Je remercie les éditions Voy'[el] pour ce service de presse, servi par une très belle couverture.
L’histoire est construite comme un conte, elle commence d’ailleurs par « Il était une fois… » et emploie magie, magiciens, dragons, trolls et autres créatures fantastiques… On pourrait dire qu’elle est bâtie en deux parties : les soins visant à la guérison du roi, les deux protagonistes qui s’apprivoisent, et la guerre, avec son lot de décisions difficiles et ses horreurs.
Dans la première partie, les échanges entre Dervan et le roi sont parfois savoureux, surtout que le guérisseur ne se laisse pas impressionner par son patient récalcitrant. Toutefois, la trame est plutôt simple et le royaume nous est assez peu décrit.

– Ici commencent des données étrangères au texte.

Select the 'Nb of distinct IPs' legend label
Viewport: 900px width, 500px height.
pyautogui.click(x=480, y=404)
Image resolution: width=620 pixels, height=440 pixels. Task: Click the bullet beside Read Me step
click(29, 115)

À mon sens, la deuxième partie du récit est plus intéressante. L’autrice complexifie sa trame, développe des éléments esquissés dans la partie précédente, et surtout, elle fait usage d’une particularité des contes, le décalage temporel. Je n’en dis pas plus pour ne rien dévoiler. 😉
L’un des points qui m’a chagrinée concerne le style. J’avoue qu’il m’a déçue dans le sens où il m’a semblé passe-partout, tellement sobre qu’il ne se distingue pas. Il faut dire que je venais de terminer Manesh, de Stefan Platteau, donc le contraste s’est révélé important. Il m’a fallu un petit temps d’adaptation pour me caler dans cette narration.

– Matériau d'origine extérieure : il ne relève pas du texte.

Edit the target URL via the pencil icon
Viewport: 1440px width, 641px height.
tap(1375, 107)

Dans ce livre, de nombreux thèmes sont abordés, le regard de l’autre, la tolérance, la responsabilité, l’égoïsme, l’ouverture aux autres et son contraire, l’amour, le sacrifice, le doute, le pardon, pour soi et pour les autres, la compréhension… Ils foisonnent, si bien qu’aucun n’est vraiment creusé, ce qui laisse un goût d’inachevé. Le roi avance sur le chemin de sa propre rédemption, et qu’il soit homosexuel ne change pas grand-chose, ses préoccupations n’étant pas différentes de celles de tout un chacun, avec des émotions, des craintes, des espoirs, des interrogations et des sentiments similaires, quelle que soit la personne pour laquelle son cœur bat. D’ailleurs, ses sujets finissent par dire qu’ils se moquent de ses préférences sexuelles du moment qu’il fait bien son travail, i.e. gouverner.
Bref, ce roman contient des éléments intéressants, il se lit facilement, mais je regrette que certains sujets ne soient qu’effleurés et que la construction du récit ne soit pas plus étoffée, surtout dans sa première partie.